Research on the Impact of DFIG Virtual Inertia Control on Power System Small-Signal Stability Considering the Phase-Locked Loop

Abstract

Doubly fed induction generator (DFIG) wind turbines with virtual inertia control are coupled to power system in dynamic characteristics, and the control input of virtual inertia control is directly affected by the tracking ability of phase-locked loop (PLL). Thus, it is urgent to study the impact of DFIG wind turbines with virtual inertia control on power system small-signal stability considering the effects of PLL. First, based on DFIG operation characteristic and control strategy, a small-signal model of interconnected system with DFIG integration considering PLL and virtual inertial control is established. Second, the attenuation time constants of DFIG state variables are calculated, and according to the attenuation speeds of different state variables and the coupling between them, it is found out that PLL and virtual inertia are the main factors that affect the coupling between DFIG and synchronous generators.

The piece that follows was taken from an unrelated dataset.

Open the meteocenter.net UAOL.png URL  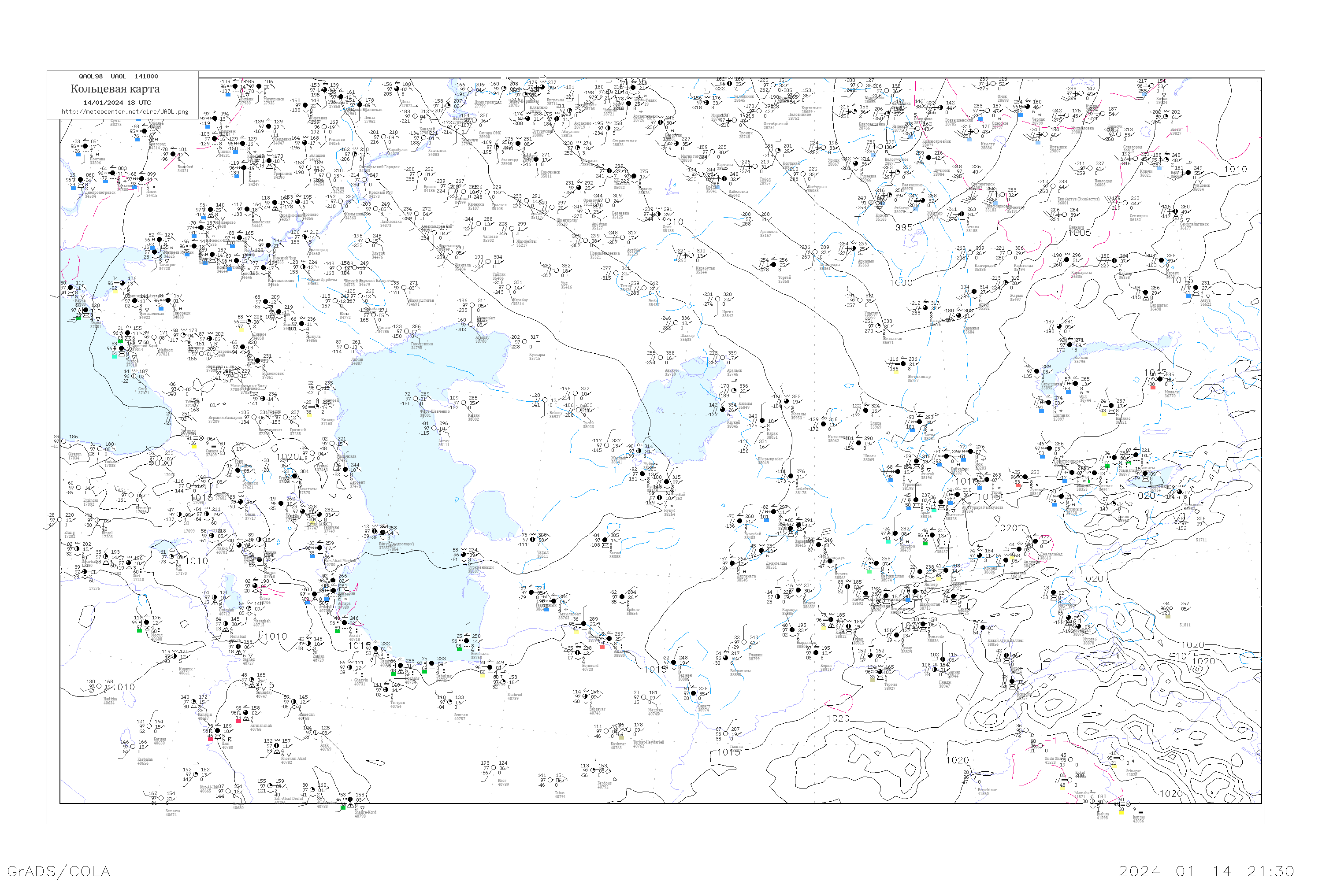pos(125,112)
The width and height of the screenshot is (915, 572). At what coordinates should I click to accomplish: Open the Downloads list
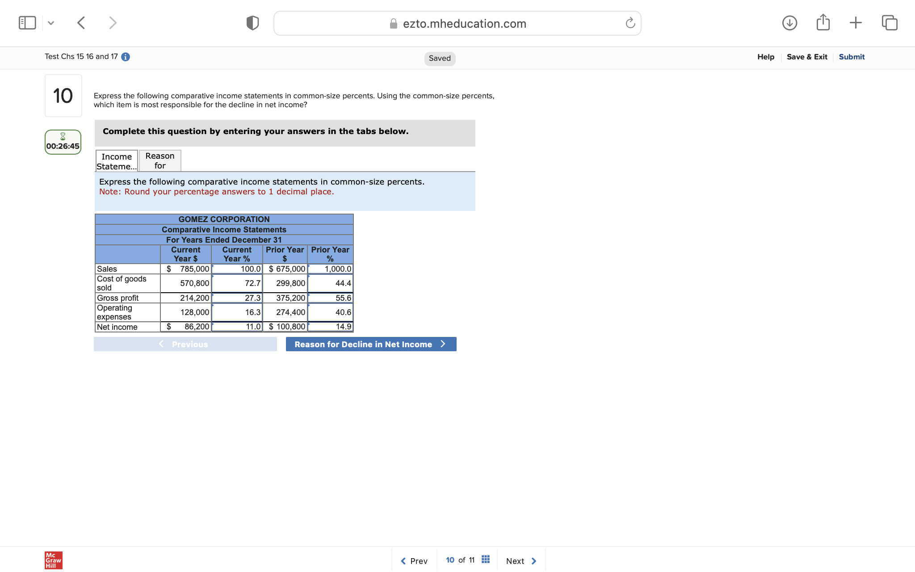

And then, considering that both PLL and virtual inertia control will affect the oscillation modes of synchronous generators, analytical method is used to reveal system small-signal stability under the joint effects of the two factors quantitatively. Analysis results show that, for DFIG wind turbines with virtual inertial control, PLL affects system damping mainly by affecting the participation of virtual inertia in the system. The smaller the PI parameters of PLL are, the smaller the participation factor of virtual inertia control state variables in the interarea oscillation mode is, and the bigger the electromechanical oscillation mode damping ratio is. Simulation results verify the reasonableness of the established model and the possibility that virtual inertia control may cause system small-signal stability to deteriorate in multimachine system.